The replacement of parts is often noted in an aircraft lease agreement, as such the lease agreement will stipulate what can and what can not be used, on occasion it will also refer to a location and or part of the aircraft also.
The expense would be addressed by the lessee and statement such as “Lessee, at its own cost and expense, shall promptly replace, or procure the replacement of all Parts which may from time to time become worn out, lost, stolen, destroyed, seized, confiscated, damaged beyond repair or permanently rendered unfit for their intended use for any reason whatsoever”.
There is commonly reference to Part Manufacturer Approval or “PMA” parts.

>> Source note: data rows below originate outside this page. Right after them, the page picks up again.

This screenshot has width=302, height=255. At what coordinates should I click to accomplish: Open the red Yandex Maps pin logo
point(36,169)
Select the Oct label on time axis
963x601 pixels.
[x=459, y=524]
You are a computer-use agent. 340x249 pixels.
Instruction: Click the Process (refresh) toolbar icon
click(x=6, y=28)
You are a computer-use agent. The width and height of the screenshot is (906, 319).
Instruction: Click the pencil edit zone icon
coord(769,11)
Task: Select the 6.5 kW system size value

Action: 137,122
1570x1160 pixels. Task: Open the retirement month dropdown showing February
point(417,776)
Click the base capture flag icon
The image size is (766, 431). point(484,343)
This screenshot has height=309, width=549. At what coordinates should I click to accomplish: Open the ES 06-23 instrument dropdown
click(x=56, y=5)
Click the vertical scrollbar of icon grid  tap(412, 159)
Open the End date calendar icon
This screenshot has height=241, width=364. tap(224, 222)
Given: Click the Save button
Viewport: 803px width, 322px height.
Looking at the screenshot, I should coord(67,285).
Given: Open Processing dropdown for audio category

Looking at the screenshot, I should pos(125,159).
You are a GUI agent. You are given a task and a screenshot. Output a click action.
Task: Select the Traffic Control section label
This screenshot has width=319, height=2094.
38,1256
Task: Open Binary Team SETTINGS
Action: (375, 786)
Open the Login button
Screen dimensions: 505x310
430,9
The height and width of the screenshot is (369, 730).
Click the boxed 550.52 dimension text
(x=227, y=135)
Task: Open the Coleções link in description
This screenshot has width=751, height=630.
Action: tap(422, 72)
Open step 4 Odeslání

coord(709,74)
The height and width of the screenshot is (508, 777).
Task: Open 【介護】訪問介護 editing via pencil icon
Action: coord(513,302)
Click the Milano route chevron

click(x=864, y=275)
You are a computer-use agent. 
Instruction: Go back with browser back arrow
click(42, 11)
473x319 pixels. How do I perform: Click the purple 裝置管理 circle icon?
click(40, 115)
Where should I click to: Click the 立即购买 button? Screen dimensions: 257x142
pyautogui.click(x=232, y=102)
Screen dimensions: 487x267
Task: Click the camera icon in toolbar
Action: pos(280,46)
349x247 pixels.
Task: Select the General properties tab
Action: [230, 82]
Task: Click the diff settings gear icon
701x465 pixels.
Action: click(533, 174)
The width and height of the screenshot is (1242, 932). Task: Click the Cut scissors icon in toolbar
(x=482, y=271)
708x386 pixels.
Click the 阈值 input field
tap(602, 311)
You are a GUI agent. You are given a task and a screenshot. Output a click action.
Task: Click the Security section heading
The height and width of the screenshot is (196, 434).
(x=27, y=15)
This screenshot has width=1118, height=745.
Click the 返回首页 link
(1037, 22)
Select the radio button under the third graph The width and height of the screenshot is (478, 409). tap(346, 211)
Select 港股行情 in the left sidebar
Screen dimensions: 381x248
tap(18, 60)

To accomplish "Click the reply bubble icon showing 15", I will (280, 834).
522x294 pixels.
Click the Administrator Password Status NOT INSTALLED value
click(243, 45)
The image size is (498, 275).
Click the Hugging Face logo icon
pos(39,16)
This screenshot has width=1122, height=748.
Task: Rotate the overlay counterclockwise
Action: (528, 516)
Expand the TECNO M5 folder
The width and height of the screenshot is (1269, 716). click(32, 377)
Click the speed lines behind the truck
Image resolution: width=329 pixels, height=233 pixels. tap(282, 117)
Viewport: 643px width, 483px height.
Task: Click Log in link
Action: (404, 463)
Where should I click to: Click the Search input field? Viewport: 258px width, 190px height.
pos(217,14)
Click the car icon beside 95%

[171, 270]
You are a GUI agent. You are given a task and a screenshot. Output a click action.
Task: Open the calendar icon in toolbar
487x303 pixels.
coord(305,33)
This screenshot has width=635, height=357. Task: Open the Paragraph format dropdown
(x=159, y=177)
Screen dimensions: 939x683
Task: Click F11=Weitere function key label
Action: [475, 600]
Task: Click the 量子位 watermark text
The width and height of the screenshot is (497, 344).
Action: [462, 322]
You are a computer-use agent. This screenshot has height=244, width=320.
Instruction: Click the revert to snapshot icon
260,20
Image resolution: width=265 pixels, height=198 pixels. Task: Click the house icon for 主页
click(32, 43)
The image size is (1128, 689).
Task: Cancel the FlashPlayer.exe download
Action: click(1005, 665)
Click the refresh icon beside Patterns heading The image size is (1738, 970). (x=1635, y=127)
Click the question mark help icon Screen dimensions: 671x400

The accepted definition of PMA should be defined in the lease also such as ““PMA Part” means a Part which has not been manufactured by, or with the written permission of, the Manufacturer or the Engine Manufacturer, as the case may be.”
A common condition for the usage of PMA parts is shown below, remember that the lease is there to protect the asset value, it is often more restrictive that national aviation authority requirements.
“No PMA Part shall be installed within or on the Aircraft. No PMA Part shall be installed within an Engine, the APU or the Landing Gear.
“You can see how the importance of lease conditions and their awareness are a key piece of information in the preparation for a lease return. The lease is there to maintain the asset value, the regulations are there for airworthiness; what this means is that just because the aircraft is airworthy, it does not mean the aircraft meets lease return conditions.
There will be multiple conditions and stipulations that are of concern for a lease return and early awareness and preparation for these is important in avoiding delays during the lease return itself.